Соревнования закончились, и Петр Христианович предложил десятку отобранных им борцов, прыгунов и стрелков из лука, кроме тех троих, что для себя присмотрел, послужить в Мариупольском полку год или два, с огромной зарплатой в сто руб-лей в месяц. Ни пахотой, ни разведением овец и за год ста рублей не заработать, а тут за месяц. Тем более еще плюсом и жизнь в огромном городе Москве, а потом, может, и при дворе самого императора. Не все согласились, но замена нашлась быстро.
А к самому вечеру третьего дня соревнований на месте будущей крепости Грозный прибыл с отрядом в двадцать воинов и князь Мудар. Ну, что сказать? Это в фильмах в национальных черкесках, или как уж этот наряд называется у чеченцев, бородатые бравые воины выглядят на пять с плюсом. Экзотика. Да и красиво, чего уж.

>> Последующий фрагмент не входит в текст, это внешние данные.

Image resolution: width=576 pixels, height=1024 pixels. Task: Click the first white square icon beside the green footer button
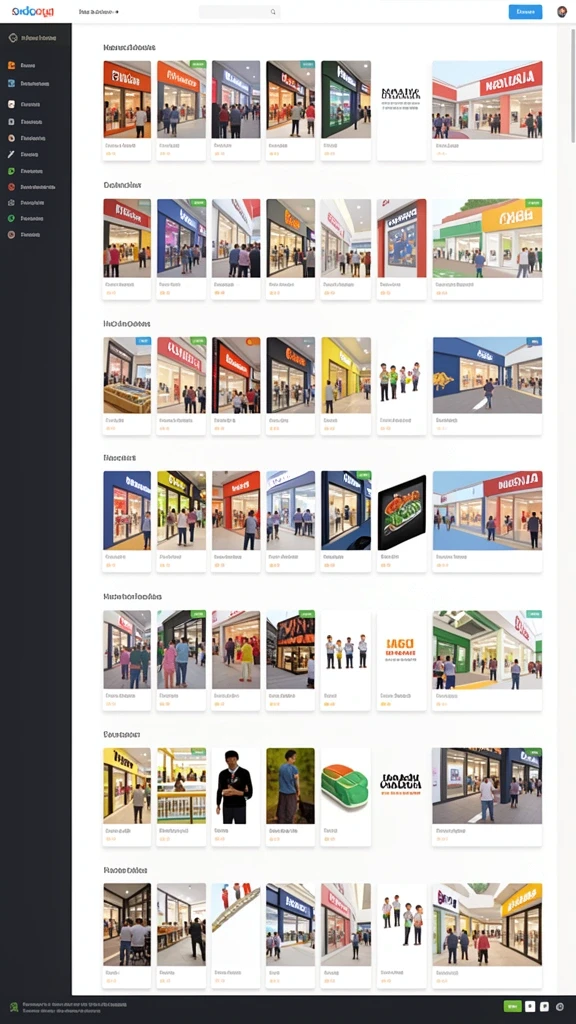(x=530, y=1006)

Но вблизи в 1801 году это так не смотрится. Материал домотканый, плохо прокрашенный и мятый. Видны следы штопки. Бедно люди живут. К тому же пока всяких газырей серебряных еще нет, или просто нет денег на серебро. Кинжалы разномастные. Аксельбантов нет. Не тянут на личную гвардию императора. Придется полностью переодевать в Москве, шить новую одежду. Влетит это графу Витгенштейну в солидную копеечку. Но деньги вещь наживная, а вот попытаться присоединить Кавказ северный без пятидесятилетней войны, которая прекратится только после того, как с той стороны воевать некому станет – это достойная цель и денег на нее не жалко.